◆ DOCUMENT TEXT
::::::::

811C Transactions to avoid liability to tax

Summary

This is a general anti-avoidance measure that applies to transactions that are commenced after 23 October 2014. This section supersedes section 811 from that date and is intended to defeat the effects of transactions which have little or no commercial reality but are intended primarily to avoid or reduce a tax charge or to artificially create a tax deduction or tax refund. The taxes covered by this section are income tax, corporation tax, capital gains tax, value-added tax, capital acquisitions tax, stamp duty and the universal social charge.

The section denies any person the benefit of a tax advantage created through the use of a tax avoidance transaction. If a person claims that benefit, contrary to the section, then a Revenue officer can withdraw or deny that tax advantage and that can be done through the making or amending of an assessment. The normal appeal and collection rules apply to an assessment made or amended pursuant to this section.

Genuine business transactions, even if carried out in a manner intended to attract the minimum amount of tax, are not to be regarded as tax avoidance transactions. Neither is the legitimate use of a tax relief to be regarded as a tax avoidance transaction.

Details

Definitions and construction

(1)(a) Various expressions are defined; some of these are self-explanatory.

“the Acts” applies the section to income tax, corporation tax, capital gains tax, valueadded tax, capital acquisitions tax, stamp duty and the universal social charge.

::::::::

◆ DATA PROVIDED
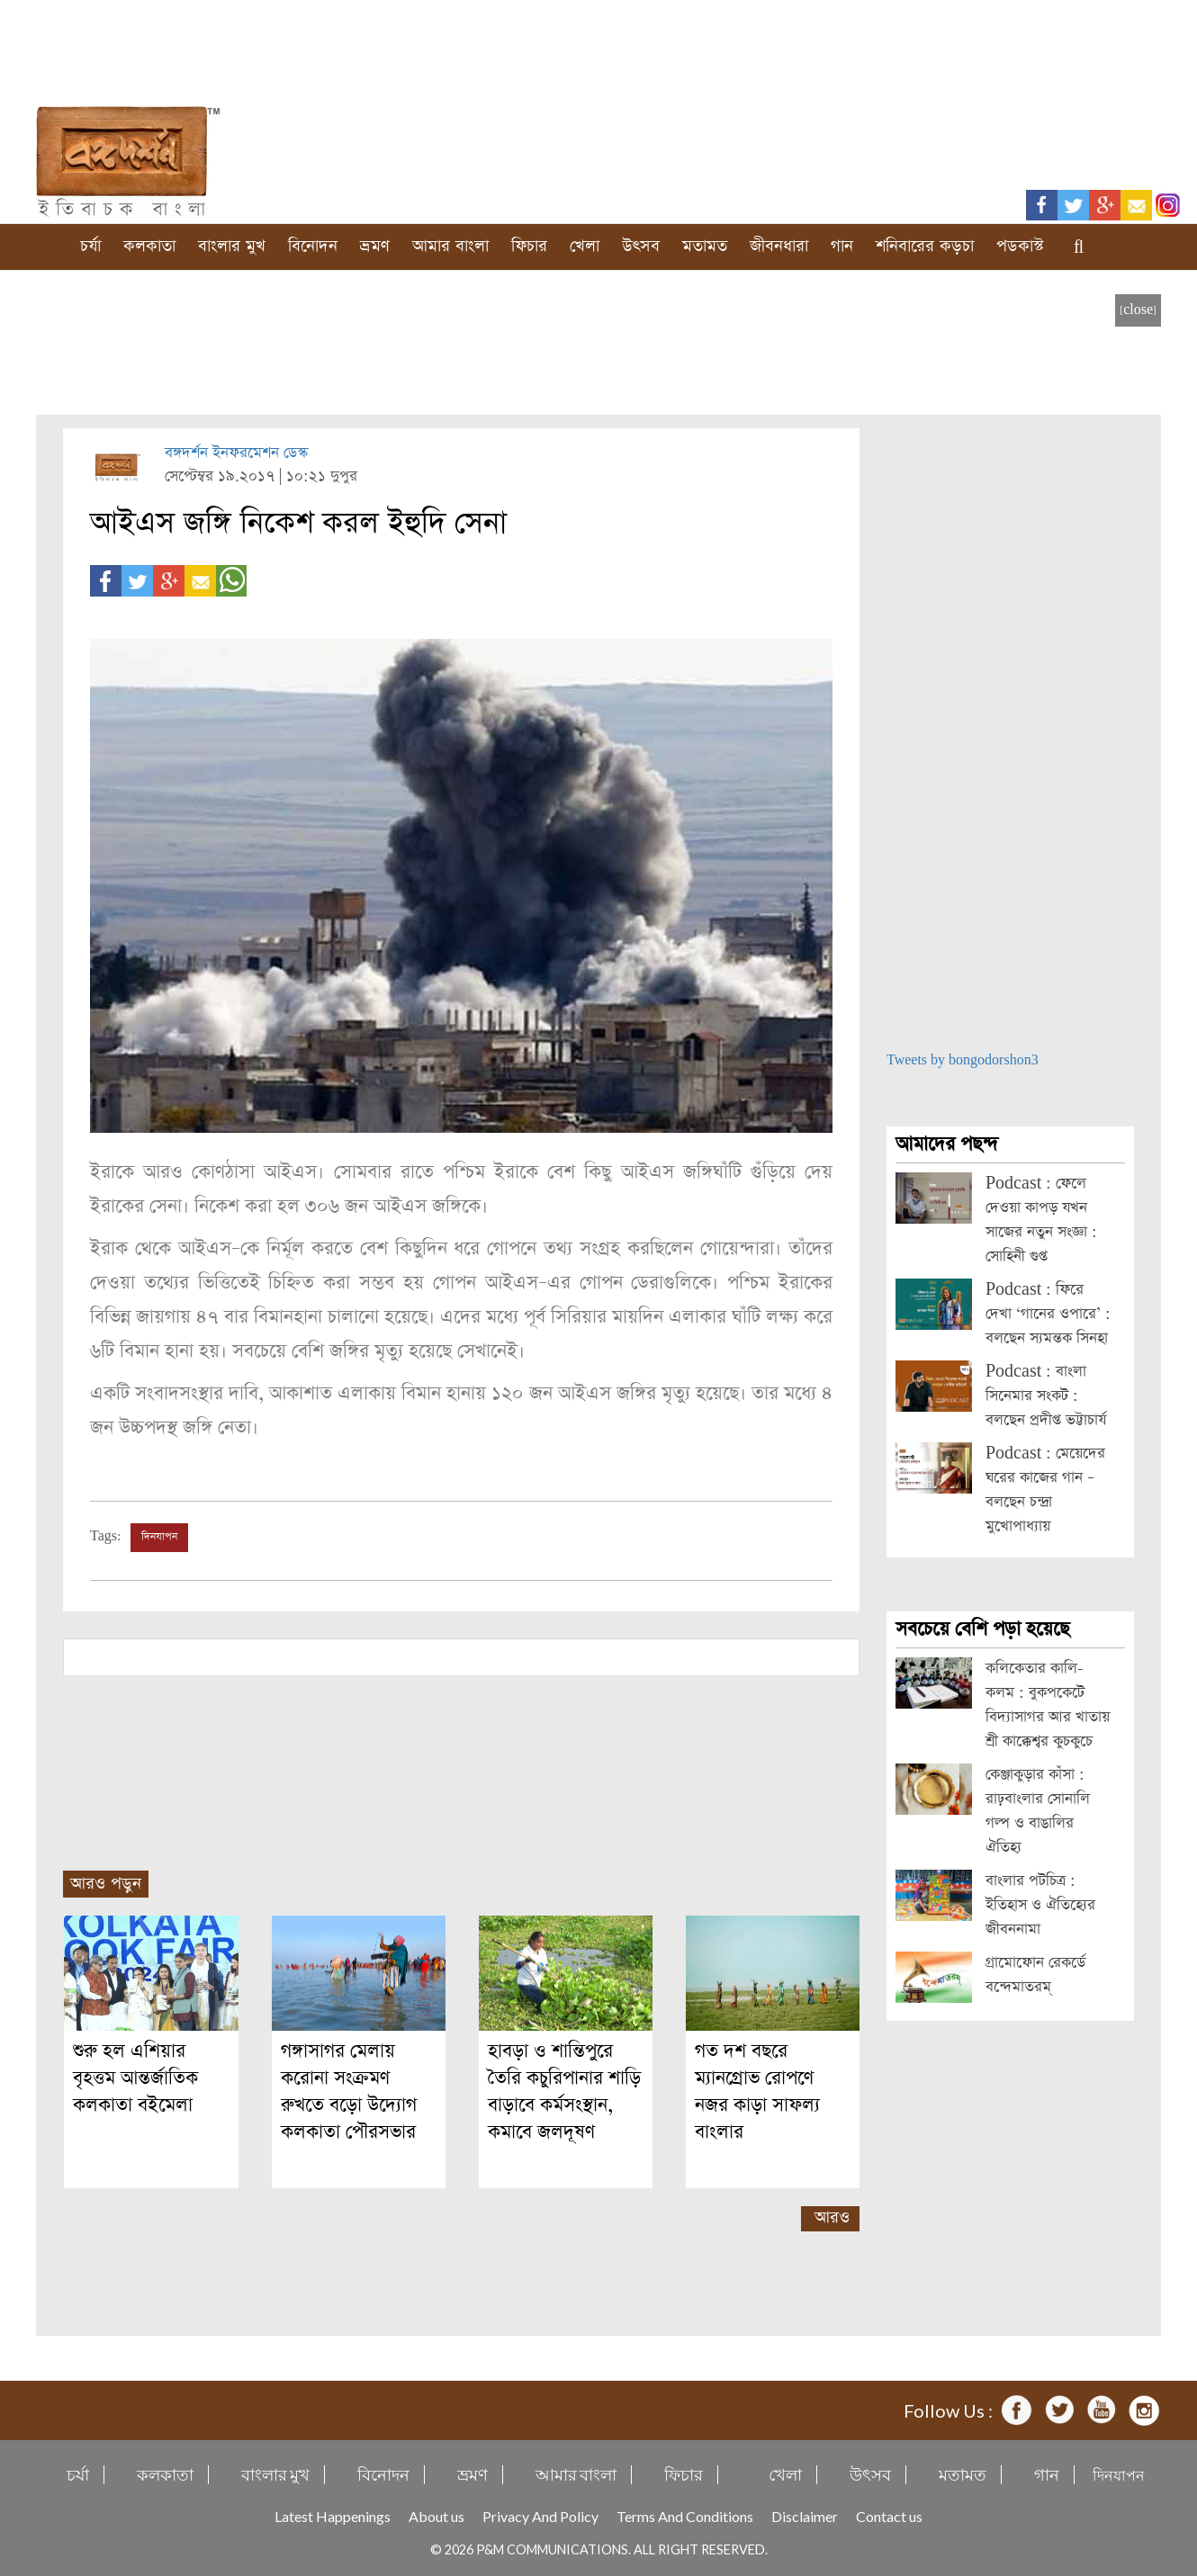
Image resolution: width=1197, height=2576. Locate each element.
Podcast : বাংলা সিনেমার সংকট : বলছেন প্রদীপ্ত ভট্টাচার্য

::::::::

◆ WHAT YOU ARE ASKED TO DO
Under the summary of section 811C, transactions commenced after what date fall within this anti-avoidance measure?

◆ FULL ANSWER
After 23 October 2014.